En uno de mis primeros romances, las citas eran muy aburridas pero las conversaciones telefónicas eran una experiencia fantástica, me enseñaba cosas nuevas, se reía con mis chistes e incluso compartíamos varias aficiones, tras un mes en estas circunstancias le dije a mi novio que era más platicador por teléfono y él me respondió que nunca lo había llamado.
Descubrí de un modo peculiar que el reconocimiento de voces, incluso en la actualidad, no es mi mejor talento, pues a raíz de un número equivocado había pasado varias tardes hablando con quien resultó ser un profesor de historia cuarentón (o eso me dijo) que no me sacó de mi error porque se sentía solo.

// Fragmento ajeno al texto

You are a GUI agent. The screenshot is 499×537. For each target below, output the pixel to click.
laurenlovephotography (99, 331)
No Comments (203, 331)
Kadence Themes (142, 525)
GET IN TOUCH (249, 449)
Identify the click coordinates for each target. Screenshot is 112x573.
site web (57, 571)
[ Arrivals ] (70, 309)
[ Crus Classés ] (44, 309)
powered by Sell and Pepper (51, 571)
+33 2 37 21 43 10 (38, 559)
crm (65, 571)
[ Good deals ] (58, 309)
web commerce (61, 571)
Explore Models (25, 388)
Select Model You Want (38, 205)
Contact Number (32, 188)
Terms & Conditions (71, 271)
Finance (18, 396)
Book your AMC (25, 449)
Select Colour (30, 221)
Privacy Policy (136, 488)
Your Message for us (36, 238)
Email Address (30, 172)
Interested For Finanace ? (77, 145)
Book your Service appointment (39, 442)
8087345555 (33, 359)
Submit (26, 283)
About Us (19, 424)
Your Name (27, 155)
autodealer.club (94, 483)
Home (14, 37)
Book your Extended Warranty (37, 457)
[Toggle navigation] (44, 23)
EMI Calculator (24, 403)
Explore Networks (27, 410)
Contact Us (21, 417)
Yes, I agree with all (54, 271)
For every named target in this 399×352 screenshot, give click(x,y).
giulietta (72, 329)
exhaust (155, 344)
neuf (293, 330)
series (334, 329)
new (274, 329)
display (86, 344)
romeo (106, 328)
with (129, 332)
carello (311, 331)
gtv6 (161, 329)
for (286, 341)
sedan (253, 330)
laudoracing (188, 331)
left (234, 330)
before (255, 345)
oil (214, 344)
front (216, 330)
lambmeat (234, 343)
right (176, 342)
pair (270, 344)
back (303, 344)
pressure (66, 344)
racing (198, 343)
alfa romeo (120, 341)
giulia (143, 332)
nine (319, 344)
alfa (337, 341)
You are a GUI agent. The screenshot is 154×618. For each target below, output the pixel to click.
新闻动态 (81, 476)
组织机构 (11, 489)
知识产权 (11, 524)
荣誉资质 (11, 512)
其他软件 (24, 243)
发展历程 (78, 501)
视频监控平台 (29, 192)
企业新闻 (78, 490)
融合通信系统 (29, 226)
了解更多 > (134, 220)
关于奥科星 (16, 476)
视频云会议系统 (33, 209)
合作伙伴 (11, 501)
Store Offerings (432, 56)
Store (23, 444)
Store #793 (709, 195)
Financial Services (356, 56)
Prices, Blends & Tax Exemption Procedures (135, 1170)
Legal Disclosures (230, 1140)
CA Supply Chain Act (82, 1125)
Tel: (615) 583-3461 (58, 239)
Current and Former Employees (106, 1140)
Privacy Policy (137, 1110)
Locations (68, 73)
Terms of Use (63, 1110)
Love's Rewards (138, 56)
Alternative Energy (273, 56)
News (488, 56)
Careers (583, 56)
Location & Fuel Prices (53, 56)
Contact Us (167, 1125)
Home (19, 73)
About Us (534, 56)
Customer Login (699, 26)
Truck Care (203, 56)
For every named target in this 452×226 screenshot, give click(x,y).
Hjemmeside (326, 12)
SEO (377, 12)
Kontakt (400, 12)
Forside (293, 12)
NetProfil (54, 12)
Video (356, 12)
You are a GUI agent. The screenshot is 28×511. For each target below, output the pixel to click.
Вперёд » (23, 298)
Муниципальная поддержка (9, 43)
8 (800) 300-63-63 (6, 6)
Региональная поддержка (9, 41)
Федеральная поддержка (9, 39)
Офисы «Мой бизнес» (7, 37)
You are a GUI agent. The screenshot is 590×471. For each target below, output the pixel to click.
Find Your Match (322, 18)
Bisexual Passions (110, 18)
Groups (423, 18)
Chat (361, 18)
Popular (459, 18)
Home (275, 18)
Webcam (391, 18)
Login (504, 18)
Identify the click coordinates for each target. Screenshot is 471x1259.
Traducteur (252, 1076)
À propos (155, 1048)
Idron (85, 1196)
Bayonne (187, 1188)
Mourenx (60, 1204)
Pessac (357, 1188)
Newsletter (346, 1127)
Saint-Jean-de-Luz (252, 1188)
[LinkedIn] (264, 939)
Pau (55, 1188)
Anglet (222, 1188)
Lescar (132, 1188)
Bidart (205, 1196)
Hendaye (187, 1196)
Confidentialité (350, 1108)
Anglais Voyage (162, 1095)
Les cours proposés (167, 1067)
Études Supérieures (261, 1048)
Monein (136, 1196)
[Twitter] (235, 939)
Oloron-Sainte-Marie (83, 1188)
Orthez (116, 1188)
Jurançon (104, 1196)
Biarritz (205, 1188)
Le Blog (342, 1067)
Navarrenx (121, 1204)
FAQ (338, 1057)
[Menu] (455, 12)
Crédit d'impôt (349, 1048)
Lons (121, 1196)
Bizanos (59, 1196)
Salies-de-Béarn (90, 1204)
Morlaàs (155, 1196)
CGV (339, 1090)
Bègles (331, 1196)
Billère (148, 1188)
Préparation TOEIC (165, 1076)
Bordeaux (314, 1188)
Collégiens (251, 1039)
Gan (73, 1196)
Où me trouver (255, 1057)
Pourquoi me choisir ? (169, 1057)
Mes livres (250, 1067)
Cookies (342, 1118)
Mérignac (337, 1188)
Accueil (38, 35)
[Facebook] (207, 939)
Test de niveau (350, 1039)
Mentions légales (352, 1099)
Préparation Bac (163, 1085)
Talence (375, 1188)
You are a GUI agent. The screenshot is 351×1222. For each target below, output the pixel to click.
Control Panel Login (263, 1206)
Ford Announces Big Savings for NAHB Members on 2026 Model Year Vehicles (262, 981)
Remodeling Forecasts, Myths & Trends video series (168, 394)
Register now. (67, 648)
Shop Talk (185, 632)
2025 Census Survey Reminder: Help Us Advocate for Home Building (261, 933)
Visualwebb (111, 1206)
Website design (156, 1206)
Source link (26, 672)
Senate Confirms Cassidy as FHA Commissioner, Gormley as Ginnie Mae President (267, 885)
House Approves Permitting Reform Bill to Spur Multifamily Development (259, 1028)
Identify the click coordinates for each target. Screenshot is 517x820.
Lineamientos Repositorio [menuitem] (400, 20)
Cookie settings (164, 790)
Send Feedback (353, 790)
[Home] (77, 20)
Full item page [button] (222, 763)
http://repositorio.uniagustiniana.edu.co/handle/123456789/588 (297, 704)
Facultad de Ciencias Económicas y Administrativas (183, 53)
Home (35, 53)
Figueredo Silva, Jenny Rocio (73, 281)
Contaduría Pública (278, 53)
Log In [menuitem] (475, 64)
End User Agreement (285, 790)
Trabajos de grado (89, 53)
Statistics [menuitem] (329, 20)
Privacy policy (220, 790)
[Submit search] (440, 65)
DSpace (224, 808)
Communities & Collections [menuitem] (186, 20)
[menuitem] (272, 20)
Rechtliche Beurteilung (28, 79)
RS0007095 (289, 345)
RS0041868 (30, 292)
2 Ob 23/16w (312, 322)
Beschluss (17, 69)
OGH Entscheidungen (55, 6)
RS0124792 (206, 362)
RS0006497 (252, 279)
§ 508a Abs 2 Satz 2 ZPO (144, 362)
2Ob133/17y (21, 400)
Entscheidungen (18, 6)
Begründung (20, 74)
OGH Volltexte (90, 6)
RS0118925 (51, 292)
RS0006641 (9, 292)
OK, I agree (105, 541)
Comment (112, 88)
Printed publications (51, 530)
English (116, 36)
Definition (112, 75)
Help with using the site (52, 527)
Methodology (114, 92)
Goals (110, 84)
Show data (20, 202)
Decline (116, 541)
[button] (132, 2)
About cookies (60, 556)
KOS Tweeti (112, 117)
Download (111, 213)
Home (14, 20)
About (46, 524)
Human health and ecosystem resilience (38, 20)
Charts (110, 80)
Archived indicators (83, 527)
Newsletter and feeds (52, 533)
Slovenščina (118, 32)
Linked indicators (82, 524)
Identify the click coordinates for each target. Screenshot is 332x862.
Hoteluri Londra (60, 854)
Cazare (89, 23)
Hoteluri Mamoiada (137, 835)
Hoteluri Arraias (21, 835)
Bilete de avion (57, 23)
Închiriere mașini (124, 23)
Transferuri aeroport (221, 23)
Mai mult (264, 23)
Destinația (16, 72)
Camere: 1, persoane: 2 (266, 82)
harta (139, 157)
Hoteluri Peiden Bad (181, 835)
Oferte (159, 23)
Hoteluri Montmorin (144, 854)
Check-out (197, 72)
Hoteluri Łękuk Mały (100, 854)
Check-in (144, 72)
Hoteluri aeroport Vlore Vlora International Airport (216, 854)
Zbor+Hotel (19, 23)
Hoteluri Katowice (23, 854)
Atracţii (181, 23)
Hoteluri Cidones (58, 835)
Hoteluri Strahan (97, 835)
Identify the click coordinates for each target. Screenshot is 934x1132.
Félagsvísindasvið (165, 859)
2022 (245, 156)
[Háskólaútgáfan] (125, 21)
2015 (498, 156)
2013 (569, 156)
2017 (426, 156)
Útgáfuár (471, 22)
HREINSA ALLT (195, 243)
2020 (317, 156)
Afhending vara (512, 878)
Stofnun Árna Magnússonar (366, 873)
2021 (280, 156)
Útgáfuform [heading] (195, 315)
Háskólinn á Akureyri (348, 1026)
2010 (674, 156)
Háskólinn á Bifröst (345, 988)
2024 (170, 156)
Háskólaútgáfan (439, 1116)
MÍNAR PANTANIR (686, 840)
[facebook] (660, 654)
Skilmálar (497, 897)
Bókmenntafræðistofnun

Sobra decir que nada de lo que yo creía sobre mi galancito era real.
Les cuento esto, porque contiene el ejemplo perfecto para lo que yo llamo el “síndrome del juicio autómata” en honor a Hoffman y su perturbador cuento “El hombre de arena” donde el protagonista se enamora de una especie de robot mudo ignorando todas las señales y advertencias y atribuyéndole características que solo existían en su cabeza una vez que su físico le había deslumbrado, dejando de lado a su prometida de carne y hueso.
Este síndrome, en su variante romántica, se presenta con mayor frecuencia en la adolescencia cuando solemos enamorarnos de famosos, de personas con las que nunca hemos hablado o de aquellos con los que aunque convivimos no conocemos en absoluto y se caracteriza por ser una concepción unilateral donde lo que creemos de los demás es mucho más importante que lo que son en realidad y nos basta para formarnos una opinión y tomar una línea de acción sobre ellos.
Desgraciadamente estos juicios autómatas nos acompañan por el resto de nuestras vidas en otras formas menos amables siempre que juzgamos al resto con poca información y demasiada imaginación, discriminar a los demás por su apariencia, procedencia, preferencias o por rumores o frases fuera de contexto son claros ejemplos de ello.
Las características que le atribuimos a los demás, nos retratan como el más fiel de los espejos y ponen al descubierto lo que consideramos agradable o detestable y como estamos dispuestos a reaccionar ante esto. Cabe mencionar que este retrato es la única utilidad que le veo al juicio autómata, para el resto de la humanidad más vale quitarnos el espejo de enfrente y conocer al otro, rectificar los números telefónicos o cualquier dato tampoco está de más porque nunca falta el oportunista que obtiene beneficio de estas equivocaciones.